The position that film critics take on these allegations can also make a dent in box-office performance, an effect that may be increasingly relevant as critics address, or at least mention, abuse allegations in reviews. One 2012 study from Duke University concluded that good reviews were associated with better performance for foreign films on opening weekends, while another found that negative and positive reviews influence and predict box-office performance. Meanwhile, for those critics boycotting directors who have been accused of misconduct, their silence on the work in question could have a reverberating commercial effect: A higher volume of reviews tends to exert greater influence on viewers.
Not everyone listens to the press, of course. Remember when X-Men: Days of Future Past racked up $90 million on its opening weekend in 2014, a little more than a month after director Bryan Singer was very publicly accused of drugging and raping a teenage boy? Film critics tend to affect the arthouse moviegoer more than your typical Marvel fan. In some cases, snooty critics may be more effective at persuading viewers to boycott them than their favorite actors—the Duke study found, for instance, that positive reviews of domestic non-arthouse movies were correlated with bad performance at the box office.

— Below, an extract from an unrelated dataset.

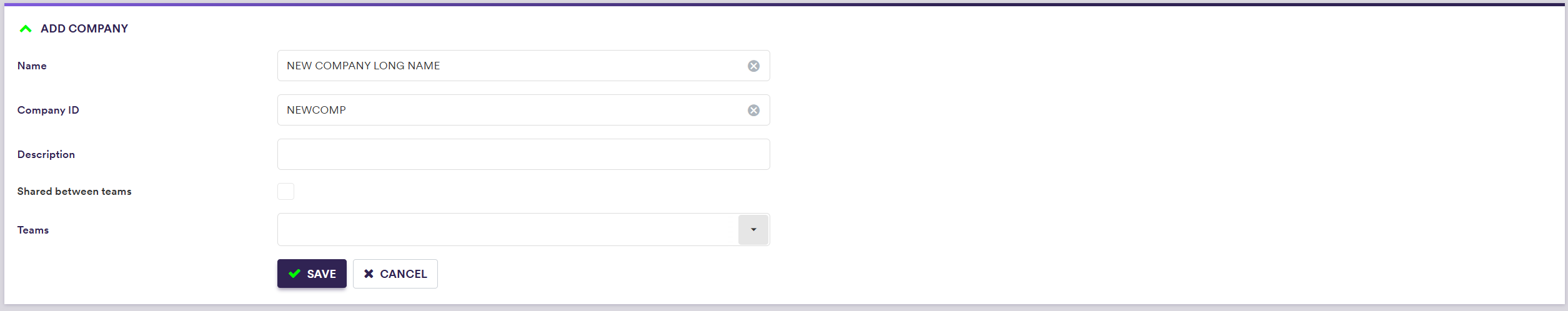The width and height of the screenshot is (1568, 311).
Task: Click into the empty Description field
Action: pyautogui.click(x=523, y=154)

While entertainment writers often pay lip service to the determining effect of “word of mouth” on a movie’s box-office performance, researchers find the tone of our posts may be less important than the sheer volume of posts related to a movie.
In 2010, Harvard University undergraduates investigated what journalists have colloquially called the “Brüno effect” — the perceived power of negative social-media posts to tank a film’s prospects. The Harvard students were inspired by the opening weekend for the 2009 film Brüno, which saw a 38 percent decline in box-office gross by Saturday of its opening weekend. To their surprise, they failed to find a correlation between negative word of mouth and box-office decline. Instead, they learned that a drop-off in tweets was associated with a decline in revenue. “It may be hard to put a value on word-of-mouth but… it absolutely has predictive power,” one researcher told the Wall Street Journal.
This, perhaps, isn’t exactly what we’d expect—wouldn’t a negative hashtag more effectively dissuade potential viewers than no hashtag at all?—but it does align with other research into how social media changes how we go to the movies. There is a 98.8 percent correlation between the volume of tweets about particular movies and per-theater movie grosses, and attendance appears to have a cumulative encouraging effect—72 percent of people who go out to the movies post about it on social media afterwards. It seems that if we’re not hearing about a film on Facebook or Instagram, we’re significantly less likely to attend. All of which has powerful implications for activist-minded film viewers who wish to use their dollars to protest perceived injustice: Perhaps the most effective boycott is not a hashtag, but silence.